Exercise goal: Search the material below for the string "blue". Return every line that holds it.

Material for this exercise:
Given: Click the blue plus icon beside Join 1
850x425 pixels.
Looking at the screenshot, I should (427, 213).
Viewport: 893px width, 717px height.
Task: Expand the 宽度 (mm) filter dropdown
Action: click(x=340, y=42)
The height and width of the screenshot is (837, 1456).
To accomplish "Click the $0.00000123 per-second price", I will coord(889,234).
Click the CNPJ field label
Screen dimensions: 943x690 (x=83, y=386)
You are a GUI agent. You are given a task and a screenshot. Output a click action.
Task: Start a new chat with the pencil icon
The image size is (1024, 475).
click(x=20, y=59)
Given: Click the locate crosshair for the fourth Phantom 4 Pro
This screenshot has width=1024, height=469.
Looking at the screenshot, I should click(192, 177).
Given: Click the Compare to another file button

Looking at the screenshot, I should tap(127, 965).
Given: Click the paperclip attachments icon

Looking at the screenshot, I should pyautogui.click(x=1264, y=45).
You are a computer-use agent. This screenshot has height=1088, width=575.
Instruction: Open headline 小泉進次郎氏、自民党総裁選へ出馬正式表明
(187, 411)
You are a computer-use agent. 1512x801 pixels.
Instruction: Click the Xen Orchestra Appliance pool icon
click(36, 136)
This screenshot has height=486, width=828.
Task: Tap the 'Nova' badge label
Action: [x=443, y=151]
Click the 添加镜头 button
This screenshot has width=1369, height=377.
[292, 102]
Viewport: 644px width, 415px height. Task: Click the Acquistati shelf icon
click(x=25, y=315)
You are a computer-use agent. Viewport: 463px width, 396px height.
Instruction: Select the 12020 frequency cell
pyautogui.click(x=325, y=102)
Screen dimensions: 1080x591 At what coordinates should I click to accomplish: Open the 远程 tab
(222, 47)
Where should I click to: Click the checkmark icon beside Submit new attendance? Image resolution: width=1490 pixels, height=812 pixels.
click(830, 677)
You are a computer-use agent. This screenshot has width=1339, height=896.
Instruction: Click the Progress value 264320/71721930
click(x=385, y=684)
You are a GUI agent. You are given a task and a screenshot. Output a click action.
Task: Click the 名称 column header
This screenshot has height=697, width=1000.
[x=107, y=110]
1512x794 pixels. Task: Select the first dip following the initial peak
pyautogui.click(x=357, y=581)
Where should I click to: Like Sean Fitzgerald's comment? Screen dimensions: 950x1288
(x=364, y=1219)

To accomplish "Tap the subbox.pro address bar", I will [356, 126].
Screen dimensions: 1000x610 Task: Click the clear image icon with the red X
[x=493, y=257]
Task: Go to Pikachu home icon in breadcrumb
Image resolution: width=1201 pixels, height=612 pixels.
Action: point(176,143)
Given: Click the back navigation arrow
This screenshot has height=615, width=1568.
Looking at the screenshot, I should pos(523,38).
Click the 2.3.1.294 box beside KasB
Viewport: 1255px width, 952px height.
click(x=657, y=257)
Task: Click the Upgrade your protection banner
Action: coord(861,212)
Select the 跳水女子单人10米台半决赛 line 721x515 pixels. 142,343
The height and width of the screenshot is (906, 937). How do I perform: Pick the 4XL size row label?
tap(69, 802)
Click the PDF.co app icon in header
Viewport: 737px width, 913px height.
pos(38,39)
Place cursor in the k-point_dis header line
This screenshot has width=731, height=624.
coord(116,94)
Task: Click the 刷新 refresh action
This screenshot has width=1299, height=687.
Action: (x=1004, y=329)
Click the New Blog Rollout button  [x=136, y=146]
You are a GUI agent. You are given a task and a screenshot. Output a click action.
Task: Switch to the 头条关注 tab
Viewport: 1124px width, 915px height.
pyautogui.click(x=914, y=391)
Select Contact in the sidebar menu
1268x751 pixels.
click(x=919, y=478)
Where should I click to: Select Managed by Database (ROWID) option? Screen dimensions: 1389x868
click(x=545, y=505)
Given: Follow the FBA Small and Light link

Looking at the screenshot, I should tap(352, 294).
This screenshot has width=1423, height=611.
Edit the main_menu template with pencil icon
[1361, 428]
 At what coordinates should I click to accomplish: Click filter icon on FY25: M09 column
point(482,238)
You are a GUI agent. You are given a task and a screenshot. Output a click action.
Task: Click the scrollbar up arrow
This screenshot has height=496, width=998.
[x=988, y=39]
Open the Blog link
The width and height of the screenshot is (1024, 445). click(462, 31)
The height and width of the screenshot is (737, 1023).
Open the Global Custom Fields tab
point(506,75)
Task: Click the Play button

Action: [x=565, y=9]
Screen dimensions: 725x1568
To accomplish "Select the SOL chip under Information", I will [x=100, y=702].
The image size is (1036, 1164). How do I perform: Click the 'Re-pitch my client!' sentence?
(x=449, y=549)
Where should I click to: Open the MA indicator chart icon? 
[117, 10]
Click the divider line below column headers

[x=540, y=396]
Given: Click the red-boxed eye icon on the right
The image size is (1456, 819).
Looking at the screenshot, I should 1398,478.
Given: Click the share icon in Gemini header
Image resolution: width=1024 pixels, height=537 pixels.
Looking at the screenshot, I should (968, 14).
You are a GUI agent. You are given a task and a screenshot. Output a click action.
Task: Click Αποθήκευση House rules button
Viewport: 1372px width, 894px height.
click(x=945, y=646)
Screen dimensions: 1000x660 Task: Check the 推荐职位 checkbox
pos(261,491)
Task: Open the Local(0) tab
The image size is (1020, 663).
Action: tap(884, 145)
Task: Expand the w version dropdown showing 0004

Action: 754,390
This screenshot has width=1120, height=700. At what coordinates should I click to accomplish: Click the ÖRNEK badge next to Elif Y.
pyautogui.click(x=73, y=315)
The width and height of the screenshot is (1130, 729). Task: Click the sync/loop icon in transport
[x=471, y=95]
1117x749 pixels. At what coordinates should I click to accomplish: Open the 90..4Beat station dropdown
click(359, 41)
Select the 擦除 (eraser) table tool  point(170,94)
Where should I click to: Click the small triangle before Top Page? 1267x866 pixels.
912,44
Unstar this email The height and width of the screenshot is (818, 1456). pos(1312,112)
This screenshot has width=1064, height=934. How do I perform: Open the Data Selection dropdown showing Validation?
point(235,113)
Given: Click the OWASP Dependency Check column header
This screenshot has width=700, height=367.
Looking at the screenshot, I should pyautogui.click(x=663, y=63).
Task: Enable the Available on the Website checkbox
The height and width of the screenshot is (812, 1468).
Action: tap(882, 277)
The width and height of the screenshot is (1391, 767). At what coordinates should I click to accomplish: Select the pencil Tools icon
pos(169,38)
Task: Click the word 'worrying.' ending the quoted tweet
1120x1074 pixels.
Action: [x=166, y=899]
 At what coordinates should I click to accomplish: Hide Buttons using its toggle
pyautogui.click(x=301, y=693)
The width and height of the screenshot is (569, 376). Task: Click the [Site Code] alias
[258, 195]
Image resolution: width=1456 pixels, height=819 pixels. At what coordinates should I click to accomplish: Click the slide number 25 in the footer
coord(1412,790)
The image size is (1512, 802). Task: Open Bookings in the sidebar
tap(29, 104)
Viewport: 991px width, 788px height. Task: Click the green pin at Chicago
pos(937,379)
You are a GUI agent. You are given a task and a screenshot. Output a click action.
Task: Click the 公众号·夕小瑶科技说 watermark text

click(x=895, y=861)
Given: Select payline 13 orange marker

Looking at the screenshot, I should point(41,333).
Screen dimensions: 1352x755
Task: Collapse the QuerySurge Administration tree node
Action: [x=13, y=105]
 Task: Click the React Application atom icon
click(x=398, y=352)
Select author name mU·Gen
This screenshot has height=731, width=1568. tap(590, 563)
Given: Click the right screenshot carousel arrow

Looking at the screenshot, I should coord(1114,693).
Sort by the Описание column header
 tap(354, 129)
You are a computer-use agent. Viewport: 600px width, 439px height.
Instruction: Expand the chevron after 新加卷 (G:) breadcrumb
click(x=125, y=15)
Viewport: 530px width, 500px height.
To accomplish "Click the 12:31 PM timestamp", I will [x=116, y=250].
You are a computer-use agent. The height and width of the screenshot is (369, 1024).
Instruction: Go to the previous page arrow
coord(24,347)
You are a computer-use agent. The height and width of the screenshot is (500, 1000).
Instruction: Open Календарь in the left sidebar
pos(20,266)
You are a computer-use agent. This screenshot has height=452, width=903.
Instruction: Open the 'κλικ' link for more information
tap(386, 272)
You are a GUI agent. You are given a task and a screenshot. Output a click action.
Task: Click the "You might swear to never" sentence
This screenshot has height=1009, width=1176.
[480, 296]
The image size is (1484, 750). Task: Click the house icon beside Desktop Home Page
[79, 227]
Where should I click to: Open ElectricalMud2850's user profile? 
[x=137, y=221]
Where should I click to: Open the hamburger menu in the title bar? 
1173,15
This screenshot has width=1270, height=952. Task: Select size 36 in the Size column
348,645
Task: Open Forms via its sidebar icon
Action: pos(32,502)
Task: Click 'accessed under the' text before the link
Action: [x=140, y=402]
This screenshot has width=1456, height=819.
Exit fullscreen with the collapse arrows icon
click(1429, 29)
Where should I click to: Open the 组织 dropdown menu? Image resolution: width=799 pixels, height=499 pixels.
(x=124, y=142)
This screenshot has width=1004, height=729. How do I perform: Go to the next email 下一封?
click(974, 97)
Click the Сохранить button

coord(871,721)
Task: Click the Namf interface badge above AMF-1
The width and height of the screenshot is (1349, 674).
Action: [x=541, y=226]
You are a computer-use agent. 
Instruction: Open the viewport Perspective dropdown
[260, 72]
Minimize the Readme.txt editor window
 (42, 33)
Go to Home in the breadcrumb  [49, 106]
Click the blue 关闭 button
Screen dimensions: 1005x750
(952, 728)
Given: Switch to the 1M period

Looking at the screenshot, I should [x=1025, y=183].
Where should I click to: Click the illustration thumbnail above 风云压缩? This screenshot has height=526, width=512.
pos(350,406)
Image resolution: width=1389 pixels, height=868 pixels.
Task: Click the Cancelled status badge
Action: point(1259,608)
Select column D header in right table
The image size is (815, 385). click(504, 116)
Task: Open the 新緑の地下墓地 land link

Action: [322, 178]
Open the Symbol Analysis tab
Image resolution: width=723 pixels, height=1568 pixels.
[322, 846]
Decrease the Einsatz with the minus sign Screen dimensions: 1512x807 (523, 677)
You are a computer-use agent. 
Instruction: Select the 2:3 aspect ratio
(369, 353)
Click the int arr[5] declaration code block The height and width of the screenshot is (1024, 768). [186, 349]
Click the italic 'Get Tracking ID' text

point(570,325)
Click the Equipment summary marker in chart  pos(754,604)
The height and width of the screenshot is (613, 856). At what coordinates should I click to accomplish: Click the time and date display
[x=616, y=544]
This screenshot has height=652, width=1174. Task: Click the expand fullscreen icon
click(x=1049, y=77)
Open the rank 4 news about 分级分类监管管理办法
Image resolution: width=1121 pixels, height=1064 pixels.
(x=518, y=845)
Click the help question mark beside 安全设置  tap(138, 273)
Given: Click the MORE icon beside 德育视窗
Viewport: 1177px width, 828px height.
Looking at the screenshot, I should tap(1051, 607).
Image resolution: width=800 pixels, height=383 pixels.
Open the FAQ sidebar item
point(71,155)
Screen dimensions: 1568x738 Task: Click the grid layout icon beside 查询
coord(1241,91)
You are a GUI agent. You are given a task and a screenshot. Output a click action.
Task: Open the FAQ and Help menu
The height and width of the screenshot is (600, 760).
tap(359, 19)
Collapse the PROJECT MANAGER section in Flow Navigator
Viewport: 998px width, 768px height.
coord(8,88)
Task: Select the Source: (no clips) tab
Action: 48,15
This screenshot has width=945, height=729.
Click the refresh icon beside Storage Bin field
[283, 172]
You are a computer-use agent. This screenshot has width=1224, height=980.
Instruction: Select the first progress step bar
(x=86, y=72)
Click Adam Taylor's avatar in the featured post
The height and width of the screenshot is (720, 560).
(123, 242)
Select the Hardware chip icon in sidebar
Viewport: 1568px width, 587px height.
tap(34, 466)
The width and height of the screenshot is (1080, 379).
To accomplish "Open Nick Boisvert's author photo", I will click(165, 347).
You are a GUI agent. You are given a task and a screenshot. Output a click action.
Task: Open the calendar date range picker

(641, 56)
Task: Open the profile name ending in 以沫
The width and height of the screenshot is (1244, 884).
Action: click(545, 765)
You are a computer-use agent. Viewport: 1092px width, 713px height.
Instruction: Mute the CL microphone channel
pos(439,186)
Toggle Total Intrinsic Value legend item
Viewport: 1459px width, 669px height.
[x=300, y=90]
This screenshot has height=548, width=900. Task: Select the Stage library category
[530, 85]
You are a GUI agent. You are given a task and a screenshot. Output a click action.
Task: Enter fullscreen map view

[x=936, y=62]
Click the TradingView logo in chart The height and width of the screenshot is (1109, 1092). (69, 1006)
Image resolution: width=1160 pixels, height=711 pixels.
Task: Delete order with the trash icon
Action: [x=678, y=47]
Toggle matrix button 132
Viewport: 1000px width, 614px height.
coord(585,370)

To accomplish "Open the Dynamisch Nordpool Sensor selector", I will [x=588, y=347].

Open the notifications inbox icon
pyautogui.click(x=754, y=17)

Task result:
Given: Click the blue plus icon beside Join 1
Click the blue 关闭 button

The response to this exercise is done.